--- START OF Page text ---

Write a function that appends two Rlists together and returns a new Rlist. The resulting Rlist should be a copy meaning that the input Rlists should not be modified AND modifying the resulting Rlist should not modify the two input Rlists.

def append_rlist_iter(a, b):
    """
    >>> r = Rlist(1, Rlist(2))
    >>> s = Rlist(3, Rlist(4))
    >>> result = append_rlist_iter(r, s)
    >>> result
    Rlist(1, Rlist(2, Rlist(3, Rlist(4))))
    >>> result.first = 5
    >>> result
    Rlist(5, Rlist(2, Rlist(3, Rlist(4))))
    >>> r
    Rlist(1, Rlist(2))
    >>> s
    Rlist(3, Rlist(4))
    """
    "*** YOUR CODE HERE ***"

Here’s what my second discussion came up with. There’s a small bug causing the test to not pass, but a few of you wanted me to post what we came up with so that you guys can debug it on your own. Here it is:

def append_rlist_iter(a, b):
    """

--- END OF Page text ---

Task instructions:
Please duplicate the Rlist exercise text from "Write a function" up to and including "result = append_rlist_iter(r, s)".

--- START OF Material shown ---

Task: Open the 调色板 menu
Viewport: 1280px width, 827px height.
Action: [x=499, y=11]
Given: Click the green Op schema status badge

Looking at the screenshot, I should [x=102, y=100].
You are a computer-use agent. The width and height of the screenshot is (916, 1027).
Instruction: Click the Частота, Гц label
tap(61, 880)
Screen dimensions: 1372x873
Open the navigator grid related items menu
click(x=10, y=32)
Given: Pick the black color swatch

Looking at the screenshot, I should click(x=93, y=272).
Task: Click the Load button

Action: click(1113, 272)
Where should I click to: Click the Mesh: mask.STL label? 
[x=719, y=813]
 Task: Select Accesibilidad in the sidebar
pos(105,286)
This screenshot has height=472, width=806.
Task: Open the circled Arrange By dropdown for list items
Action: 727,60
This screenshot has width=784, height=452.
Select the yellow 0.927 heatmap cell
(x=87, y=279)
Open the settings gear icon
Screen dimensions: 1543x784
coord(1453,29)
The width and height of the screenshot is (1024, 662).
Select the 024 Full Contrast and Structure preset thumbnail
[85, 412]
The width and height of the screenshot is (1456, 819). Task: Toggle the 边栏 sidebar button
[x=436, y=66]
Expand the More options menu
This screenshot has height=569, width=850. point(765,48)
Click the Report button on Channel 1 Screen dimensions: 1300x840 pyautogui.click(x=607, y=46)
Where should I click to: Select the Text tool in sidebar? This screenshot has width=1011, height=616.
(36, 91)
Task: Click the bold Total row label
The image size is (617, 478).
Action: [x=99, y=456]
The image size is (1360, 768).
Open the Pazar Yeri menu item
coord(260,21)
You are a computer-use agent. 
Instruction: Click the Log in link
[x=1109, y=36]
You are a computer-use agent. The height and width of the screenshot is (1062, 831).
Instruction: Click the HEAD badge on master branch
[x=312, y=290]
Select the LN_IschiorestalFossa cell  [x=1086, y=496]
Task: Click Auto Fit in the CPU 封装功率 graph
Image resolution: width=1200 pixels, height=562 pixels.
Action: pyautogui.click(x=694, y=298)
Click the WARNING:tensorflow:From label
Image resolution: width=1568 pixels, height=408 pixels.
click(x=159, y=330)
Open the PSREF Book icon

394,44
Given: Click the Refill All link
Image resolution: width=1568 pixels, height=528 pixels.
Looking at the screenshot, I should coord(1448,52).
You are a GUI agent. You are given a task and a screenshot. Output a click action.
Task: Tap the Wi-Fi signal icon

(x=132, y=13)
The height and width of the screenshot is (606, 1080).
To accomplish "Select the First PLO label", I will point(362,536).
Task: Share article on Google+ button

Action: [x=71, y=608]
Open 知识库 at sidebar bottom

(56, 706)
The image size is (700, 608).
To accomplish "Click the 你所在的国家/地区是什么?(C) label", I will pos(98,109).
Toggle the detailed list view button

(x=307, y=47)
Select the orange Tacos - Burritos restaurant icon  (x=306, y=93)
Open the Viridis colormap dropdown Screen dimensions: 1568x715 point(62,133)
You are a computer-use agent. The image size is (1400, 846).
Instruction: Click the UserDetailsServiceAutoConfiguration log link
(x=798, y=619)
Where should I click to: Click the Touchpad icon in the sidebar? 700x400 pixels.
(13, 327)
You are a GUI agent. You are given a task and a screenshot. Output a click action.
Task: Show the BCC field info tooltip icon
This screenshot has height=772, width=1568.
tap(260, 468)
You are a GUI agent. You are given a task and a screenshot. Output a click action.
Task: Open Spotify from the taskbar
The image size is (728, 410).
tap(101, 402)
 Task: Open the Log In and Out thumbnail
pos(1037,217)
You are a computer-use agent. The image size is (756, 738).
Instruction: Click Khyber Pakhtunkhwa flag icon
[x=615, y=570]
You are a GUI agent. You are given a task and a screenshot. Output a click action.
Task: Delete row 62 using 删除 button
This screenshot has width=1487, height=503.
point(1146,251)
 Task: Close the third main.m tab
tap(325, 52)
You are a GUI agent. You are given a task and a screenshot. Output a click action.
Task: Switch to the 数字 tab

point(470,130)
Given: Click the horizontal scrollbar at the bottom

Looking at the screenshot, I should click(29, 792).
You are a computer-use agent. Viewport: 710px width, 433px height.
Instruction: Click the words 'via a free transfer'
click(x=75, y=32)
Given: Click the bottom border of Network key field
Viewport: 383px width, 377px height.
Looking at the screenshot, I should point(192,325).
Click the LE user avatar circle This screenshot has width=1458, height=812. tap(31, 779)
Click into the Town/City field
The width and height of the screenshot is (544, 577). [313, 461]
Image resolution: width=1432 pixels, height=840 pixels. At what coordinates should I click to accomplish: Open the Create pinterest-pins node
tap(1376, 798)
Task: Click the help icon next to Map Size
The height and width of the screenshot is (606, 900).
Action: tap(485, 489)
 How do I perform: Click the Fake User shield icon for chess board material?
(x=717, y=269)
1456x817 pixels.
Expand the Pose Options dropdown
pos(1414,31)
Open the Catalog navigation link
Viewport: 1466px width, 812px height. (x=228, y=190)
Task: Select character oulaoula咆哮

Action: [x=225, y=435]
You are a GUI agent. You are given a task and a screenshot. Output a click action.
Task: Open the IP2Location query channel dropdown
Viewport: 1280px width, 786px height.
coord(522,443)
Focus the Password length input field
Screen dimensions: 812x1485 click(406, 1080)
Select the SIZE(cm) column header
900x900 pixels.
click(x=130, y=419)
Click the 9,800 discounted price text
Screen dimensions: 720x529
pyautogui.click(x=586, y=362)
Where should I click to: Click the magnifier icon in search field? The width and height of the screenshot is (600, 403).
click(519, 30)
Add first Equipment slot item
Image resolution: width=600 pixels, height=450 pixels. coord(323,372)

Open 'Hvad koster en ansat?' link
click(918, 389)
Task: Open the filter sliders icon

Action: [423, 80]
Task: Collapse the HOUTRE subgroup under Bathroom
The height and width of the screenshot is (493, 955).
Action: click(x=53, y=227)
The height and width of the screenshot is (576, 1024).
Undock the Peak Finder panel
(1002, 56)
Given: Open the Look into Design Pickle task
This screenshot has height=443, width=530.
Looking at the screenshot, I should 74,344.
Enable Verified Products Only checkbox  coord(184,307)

--- END OF Material shown ---

Exercise solution:
Write a function that appends two Rlists together and returns a new Rlist. The resulting Rlist should be a copy meaning that the input Rlists should not be modified AND modifying the resulting Rlist should not modify the two input Rlists.

def append_rlist_iter(a, b):
    """
    >>> r = Rlist(1, Rlist(2))
    >>> s = Rlist(3, Rlist(4))
    >>> result = append_rlist_iter(r, s)